The disturbing truth is that despite all the cheering about all time high stock prices and profits these have not come by way of a strong consumer. Sales (otherwise known as consumption) have actually declined since mid 2008 in real terms (so adjusted for inflation). Note that Profits = Sales – Costs. If profits went up but sales went down it means the profit growth we keep hearing about has come by way of cost cutting i.e. job cuts. And that doesn’t sound as great as the pundits are suggesting. The reality is that real sales have declined by -4.75% and that is despite the Fed having printed $5T dollars and holding interest rates at 0% for 6 years now ($5T+6×0%=-4.75%). If you figure in that the population grew by 5% over that same period you have almost a 10% decline in sales per capita. So you ask what did we get from all that money printing and interest manipulation? Although the Fed policy is not generating any economic growth it did manage to double the nations debt from $9T at the beginning of ’08 to about $18T today not to mention the plundering of interest income for retirees.

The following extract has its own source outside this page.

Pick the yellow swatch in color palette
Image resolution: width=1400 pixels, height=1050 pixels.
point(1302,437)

So to wrap this up I wanted to show how ineffective the Fed has been. Since 2000 the Fed has created 3 bubbles and 2 economic crashes. That leaves us one crash short. Well I’ve been talking about the coming crash and it is nearing. Volatility has been spiking. The amount of down days over the past couple weeks is outnumbering the amount of up days almost 2:1. Over the past 18 months the reverse was true. Today short bids (betting on market decline) out numbered long bids (betting on market rise) 7:1. Billionaires are sitting on an aveage of $600M in cash meaning they have now left the market. Guys like George Soros have put on their largest bets against the US market in history. In fact, the volumes right now are so low it appears the only buyer remaining in the market is the Fed itself.
I would suggest those of you who are listening to the market pundit euphorians talk about a 10 year bull run to take a step away from CNBC for a while, take a look around the economy, take a deep breath and figure out just how much risk you want to take. Because risk is ripe right now. 6 years ago most folks lost huge amounts of their wealth and six years before that it also happened. Wouldn’t it be prudent to protect your money this time around before the crash and then pick up cheap assets with your cash after it all goes tits up. You’ll make much more than the potential 3% you might give up to the upside by staying in the market. Investing is all about your risk versus your return and right now there seems to be a great deal of risk for a little bit of return.